File formats

Praat for Beginners:
Tutorial: Sound file formats

  1. Compression
  2. Lossless formats
  3. Lossy formats


1. Compression

  • Sound files can be very large, depending on time and sampling rate (e.g. speech recordings need at least 20000Hz sampling to capture [s t f], hifi recordings need higher sampling rates than 40000Hz).
    • One minute of CD stereo quality (44100Hz sampling and 16-bit resolution) is around 10MB.
    • One minute of mono telephone quality (8000Hz sampling, 16-bit) is just 1MB.
  • The large size of sound recordings means they occupy a lot of disk space, and makes it time-consuming or impractical to send them round the web, especially by e-mail).
  • Consequently ways have been devised to compress sound files to smaller sizes.
  • There are two kinds of compression, lossless and lossy.
    • Lossless compression does not discard any information, and is reversible, recovering all the original sound data when decompressed. Lossless compression is useful for speech analysis because it preserves the original recording intact.
    • Lossy compression discards information that can never be restored and inevitably means poorer sound quality when decompressed. Worse still, every time a lossy-compressed file is edited and saved anew there is further deterioration. Lossy compression is usually achieved by degrading the lower frequencies and the higher frequencies, which usually renders the recording useless for speech research.
  • Note that converting a lossy-compressed sound file to a lossless sound file, say MP3 to WAV, does not improve or restore the existing degradation of the MP3, the poorer quality MP3 file simply becomes a poorer quality WAV file. The advantage of conversion is that there is no additional degradation each time you work on your file and save it again.
  • If you are nevertheless tempted to use lossy mini recorders:
    • Remember that field expeditions are costly; cheap lossy recorders are not true savings.
    • Some mini recorders will also do uncompressed recordings; if so, ignore the lossy settings.
    • Make comparative tests before you do fieldwork, to make sure that the specific speech characteristics you intend to measure have not been degraded.
    • Log all lossy-compressed recordings and subsequent converted sound files as having been compressed at some time, so that no-one will think they are full quality. Better still, include and keep the method in the filenames you choose. A filename like dagestaniMP3.wav will always remind you how the degraded recording was originally acquired.


2. Lossless sound formats

Praat handles the following uncompressed and lossless-compressed sound file formats

  • AIFF: For Macintosh.
  • AIFC: A variant of the AIFF file format for Macintosh that is capable of compression. Praat reads and saves uncompressed AIFC files, but does not support compressed AIFC files.
  • Binary: a standard format for sound files, independent of computer system (if nothing else works, this could be a way of exporting data to other programs on other systems)
  • FLAC: An open source lossless compression format.
  • Kay: The format used by the Computer Speech Laboratory (Kay Corporation)
  • NeXT/Sun: A format used by NeXT computers and Sun computers
  • NIST: A format used by theTIMIT data base (American English, produced by Texas Instruments and Massachussetts Institute of Technology)
  • WAV: A format used by MS Windows

Your choice of format is mainly determined by what is recognised by your computer and its sound system, by any other computer systems you intend to move between, and by any external program you intend to use your data with.

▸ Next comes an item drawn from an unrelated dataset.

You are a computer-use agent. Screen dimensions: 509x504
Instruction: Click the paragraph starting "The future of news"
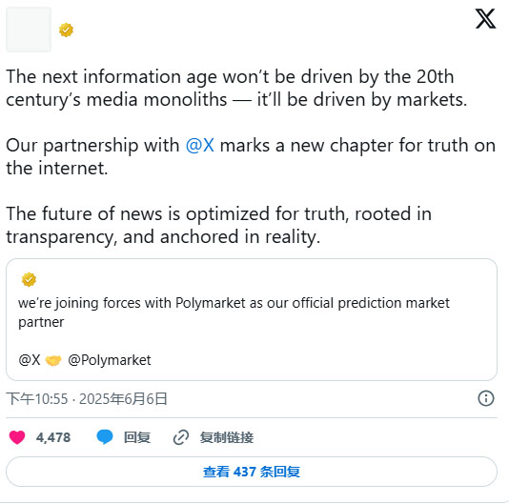pos(219,225)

As long as you are only using Praat you are free to use at least AIFF, Binary, NeXT, NIST, or WAV, since the program can read them all independently of any computer system you may happen to move between.


3. Lossy formats

  • Atrac: a proprietary sound data compression used in mini recorders and mini players (exclusive to some Sony products). Praat does not handle the Atrac format, so these files will need to be converted to one of the lossless formats listed above. For Atrac, you probably need the software supplied with the device. More recently, Sony have developed a lossless variant of Atrac, but this is not supported by Praat either.
  • MP3: is a patented lossy method, widely used in mini recorders and mini players. Praat opens MP3 files but does not save them. You might find conversion to other sound formats is available in some commercial or shareware sound programs (or your computer sound system might also come with software that converts MP3, check your manual).